IL-17B/IL-17RB signaling regulates lysine 63-linked Beclin-1 ubiquitination to strengthen self-renewal and tumorigenesis in gastric cancer
作者单位:Department of Laboratory Medicine Affiliated Hospital of Jining Medical University Institute of Forensic Medicine and Laboratory Medicine Jining Medical University
会议名称:《中国生物化学与分子生物学会2019年全国学术会议暨学会成立四十周年》
会议日期:2019年
学科分类:1002[医学-临床医学] 100214[医学-肿瘤学] 10[医学]
关 键 词:IL-17B IL-17RB autophagy K63-linked ubiquitination of Beclin-1 gastric cancer cancer stem cell
摘 要:Cancer stem cells(CSCs) display many malignant biological traits including tumorigenesis, metastasis, drug resistance and angiogenesis. Discovering new markers specific for CSCs and elucidating their regulatory mechanisms is a significant goal. Herein, we found that IL-17 B/IL-17 RB signaling promoted self-renewal and tumorigenesis of gastric cancer(GC) cells by activating autophagy. We identified this pathway by first determining that IL-17 RB expression is significantly upregulated in spheroid cells, which was closely associated with the degree of differentiation of patient-derived GC tissues.

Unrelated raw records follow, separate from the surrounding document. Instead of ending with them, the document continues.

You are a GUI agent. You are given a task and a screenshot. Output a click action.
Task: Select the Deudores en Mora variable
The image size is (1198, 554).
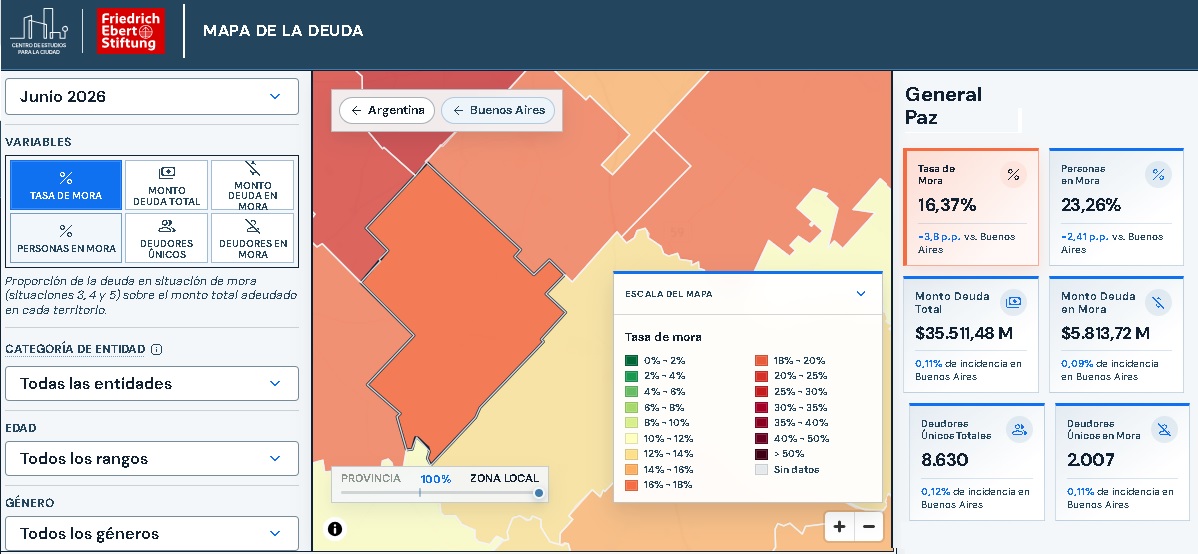[x=253, y=238]
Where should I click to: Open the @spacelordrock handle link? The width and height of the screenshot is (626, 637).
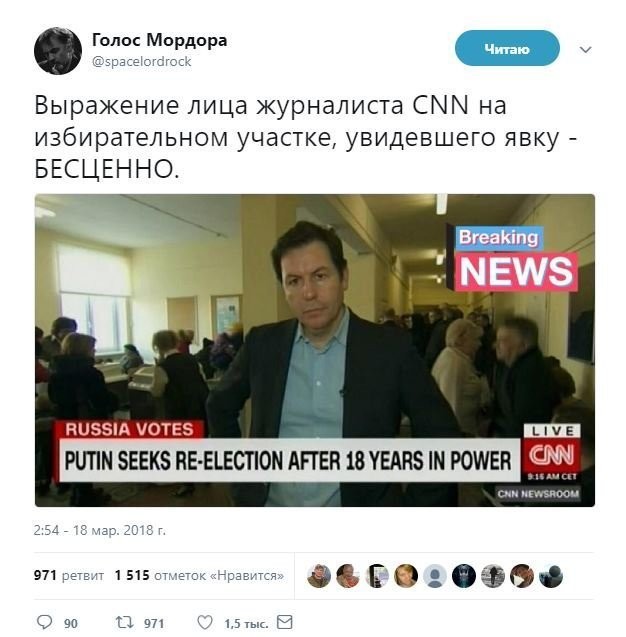141,62
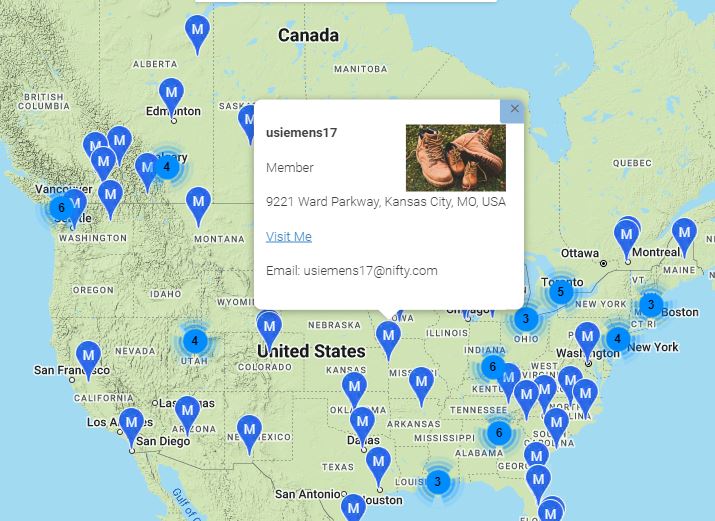Expand the 6-member cluster near Seattle
This screenshot has width=715, height=521.
(x=61, y=208)
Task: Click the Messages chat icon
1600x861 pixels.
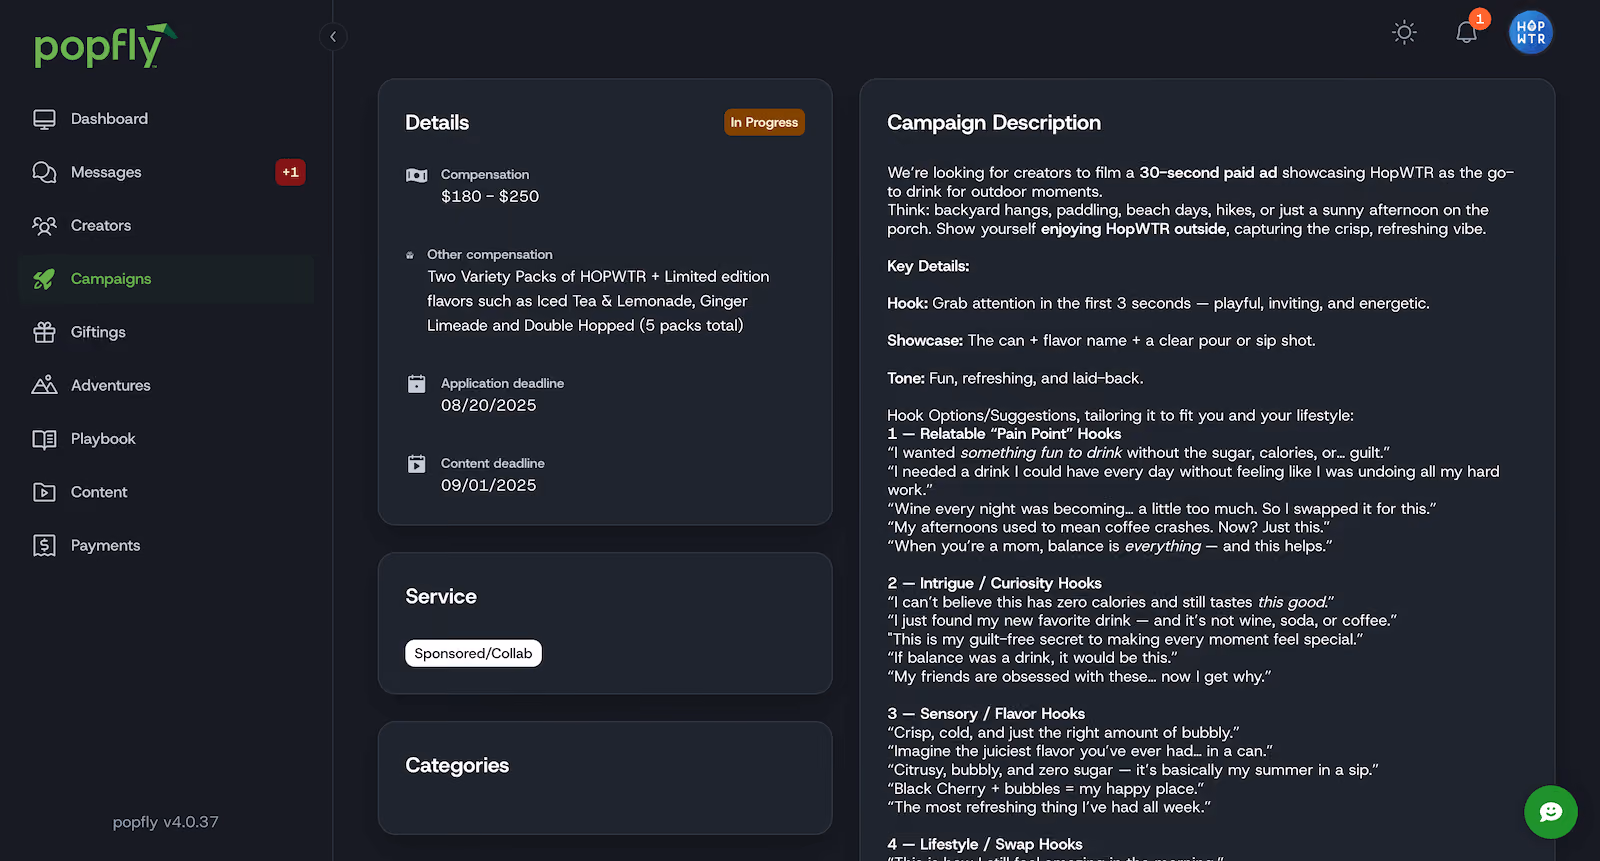Action: (x=44, y=172)
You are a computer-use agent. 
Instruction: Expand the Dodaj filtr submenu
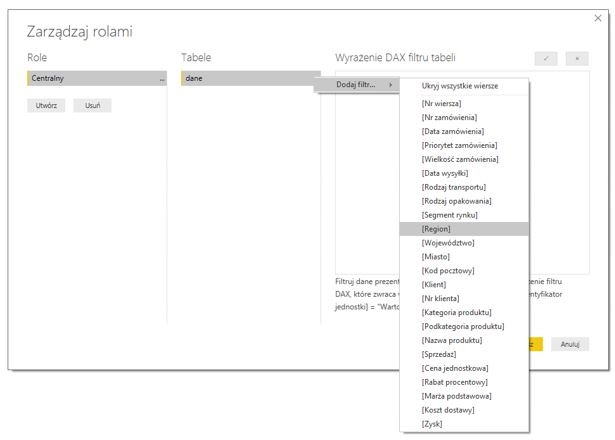click(357, 84)
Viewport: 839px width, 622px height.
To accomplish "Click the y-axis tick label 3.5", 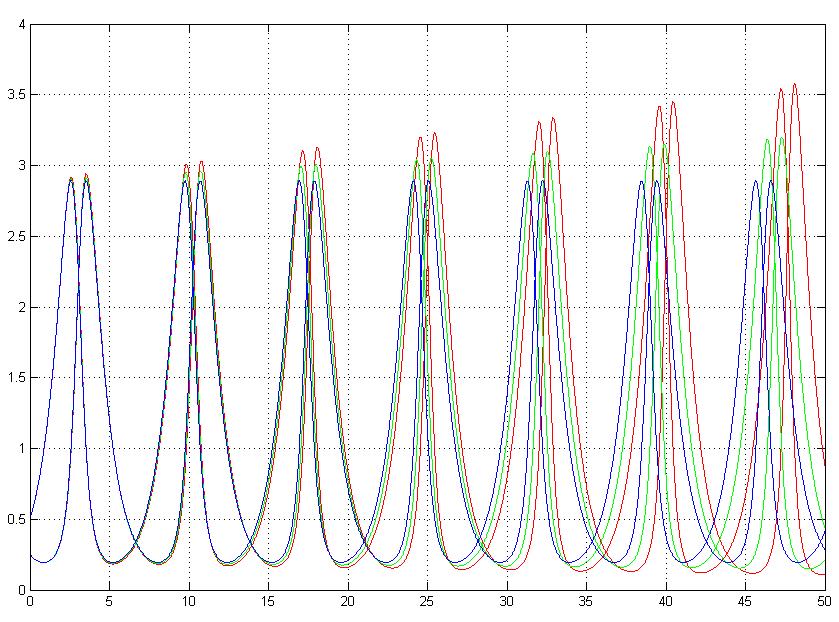I will [x=15, y=95].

Exogenous recombinant IL-17 B(rIL-17 B) promoted the self-renewal capacity of GC cells in vitro and enhanced tumor growth and metastasis in vivo. Moreover, we found that rIL-17 B induced autophagosome formation and cleavage-mediated transformation of LC3 in GC and 293 T cells. Interestingly, inhibition of autophagy by ATG7 knockdown reversed rIL-17 B induced self-renewal of GC cells. Further study revealed that rIL-17 B promoted K63-linked ubiquitination of beclin-1 by mediating the binding of TRAF6 to beclin-1. Interfering with IL-17 RB expression abolished all the effects of rIL-17 B on ubiquitination of beclin-1 and autophagic activation of GC cells. Lastly, we discovered that IL-17 B expression in the serum of patients was positively correlated with IL-17 RB expression in GC tissues. In addition, rIL-17 B increased IL-17 RB expression in GC cells. Direct overexpression of IL-17 RB in 293 T cells mimics stimulated rIL-17 B, which promoted K63-linked ubiquitination of beclin-1 and binding of TRAF6 to beclin-1. Together, these results revealed the novel action of IL-17 B/IL-17 RB signaling on CSCs and might provide new therapeutic targets against gastric cancer.